- [Article]:
#####

Istanbul is a city rich in history and culture, with something to offer every kind of traveler. But with so many popular tourist hotspots to choose from, it can be easy to miss out on some of the city’s most unique and hidden gems. In this blog post, we’ll take a look at the top 10 hidden gems in Istanbul, from lesser-known locations.
These are the places that even the most seasoned Istanbul visitors may not know about, but are worth a visit. So, come along as we explore the city’s most underrated and undiscovered treasures.
Top 10 Hidden Gems in Istanbul
Istanbul’s charm lies in its diverse offerings, a blend of history, culture, and modernity. Let’s delve into the heart of the city’s allure.
10. Rami Library
Following the restoration, renovation and reconstruction works, the historical Rami Barracks is became the largest living library in İstanbul. The Rami Library, a historical treasure boasting 250 years of rich history, offers a diverse range of services for visitors of all ages and abilities.
With individual and group reading halls, workshop spaces, and a center specifically designed for individuals with disabilities, the library provides a wide range of resources for children, teenagers, university students, and academics. Open 24 hours a day, the library is a convenient and accessible destination for readers and researchers.
9. Mihrabat Korusu
Location: Beykoz (Asian Side)
Mihrabat Korusu (Koru is Small Forest in Turkish) is a place that was gifted to Rukiye Hanım, the daughter of Abbas Halim Pasha from Egypt, during the last period of the Ottoman Empire.
For centuries, it has hosted elegant Bosphorus entertainment during moonlit nights and has welcomed emperors and sultans, and inspired many artists with its magnificent view. Now, Mihrabat Korusu greets you with the lively scent of pine trees. From the Hill, you are left alone with a breathtaking view of Ortaköy beach, Rumeli Fortress, and Istinye Bay.
Mihrabat Korusu is a beautiful location that is often used for special events such as weddings and graduations by the local community. The area features cafes, restaurants, and walking paths, making it a great spot to spend time with family and friends. Whether you want to relax and enjoy a meal or take a walk, Mihrabat Korusu offers something for everyone.
8. Merkez Rum Kız Lisesi (Central Greek Girls High School)
Once upon a time, around 20-25 years ago, girls in middle and high school used to attend classes and play in the garden here. Now it’s abandoned and in ruins. But it has a history that’s both interesting and tragic.
The Central Greek Girls’ School was built by architect Dimitrios Panayiotides at the end of the 19th century. The school, which was established to provide education for poor girls, closed in 1999 due to a lack of students.

#####

- [Stored data]:
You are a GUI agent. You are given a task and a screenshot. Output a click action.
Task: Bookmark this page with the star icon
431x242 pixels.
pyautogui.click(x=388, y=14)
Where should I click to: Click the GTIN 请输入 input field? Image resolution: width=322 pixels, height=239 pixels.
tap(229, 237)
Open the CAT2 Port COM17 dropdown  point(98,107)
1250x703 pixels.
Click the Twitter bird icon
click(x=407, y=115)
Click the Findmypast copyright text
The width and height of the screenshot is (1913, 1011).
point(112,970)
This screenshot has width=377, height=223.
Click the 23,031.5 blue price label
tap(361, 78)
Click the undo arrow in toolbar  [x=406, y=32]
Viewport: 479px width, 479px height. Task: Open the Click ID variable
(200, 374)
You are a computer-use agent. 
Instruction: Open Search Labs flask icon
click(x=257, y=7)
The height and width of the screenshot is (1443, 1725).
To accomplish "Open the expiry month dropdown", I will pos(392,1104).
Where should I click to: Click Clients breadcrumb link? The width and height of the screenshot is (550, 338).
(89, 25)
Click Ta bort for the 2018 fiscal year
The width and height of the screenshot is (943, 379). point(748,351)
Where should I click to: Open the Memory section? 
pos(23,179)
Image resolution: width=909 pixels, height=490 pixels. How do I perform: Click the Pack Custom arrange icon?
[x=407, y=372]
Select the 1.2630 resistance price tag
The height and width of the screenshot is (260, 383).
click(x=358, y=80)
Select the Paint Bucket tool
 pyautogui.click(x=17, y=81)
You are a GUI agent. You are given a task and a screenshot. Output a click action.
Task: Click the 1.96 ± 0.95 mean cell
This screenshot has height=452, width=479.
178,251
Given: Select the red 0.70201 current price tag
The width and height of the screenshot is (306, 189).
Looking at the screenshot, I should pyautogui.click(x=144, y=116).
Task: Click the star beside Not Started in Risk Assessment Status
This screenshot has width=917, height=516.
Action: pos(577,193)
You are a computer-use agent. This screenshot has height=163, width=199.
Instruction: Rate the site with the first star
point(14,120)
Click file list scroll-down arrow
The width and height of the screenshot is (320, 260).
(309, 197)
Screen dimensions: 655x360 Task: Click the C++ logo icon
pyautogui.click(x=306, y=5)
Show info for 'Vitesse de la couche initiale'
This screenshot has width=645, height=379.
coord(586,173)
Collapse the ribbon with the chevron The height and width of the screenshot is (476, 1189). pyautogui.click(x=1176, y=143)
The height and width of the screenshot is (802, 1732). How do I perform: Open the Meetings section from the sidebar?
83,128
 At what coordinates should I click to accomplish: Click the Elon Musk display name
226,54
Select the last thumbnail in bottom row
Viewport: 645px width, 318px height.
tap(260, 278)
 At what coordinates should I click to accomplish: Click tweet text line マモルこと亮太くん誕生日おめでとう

#####

- [Written instruction]:
Answer these from the Istanbul article:
1. How many hours a day is the Rami Library open?
2. In which district is Mihrabat Korusu?
3. In what year did the Central Greek Girls' School close?
The lines above are separate from the Istanbul article.

- [Result of this task]:
1. 24 hours
2. Beykoz, on the Asian Side
3. 1999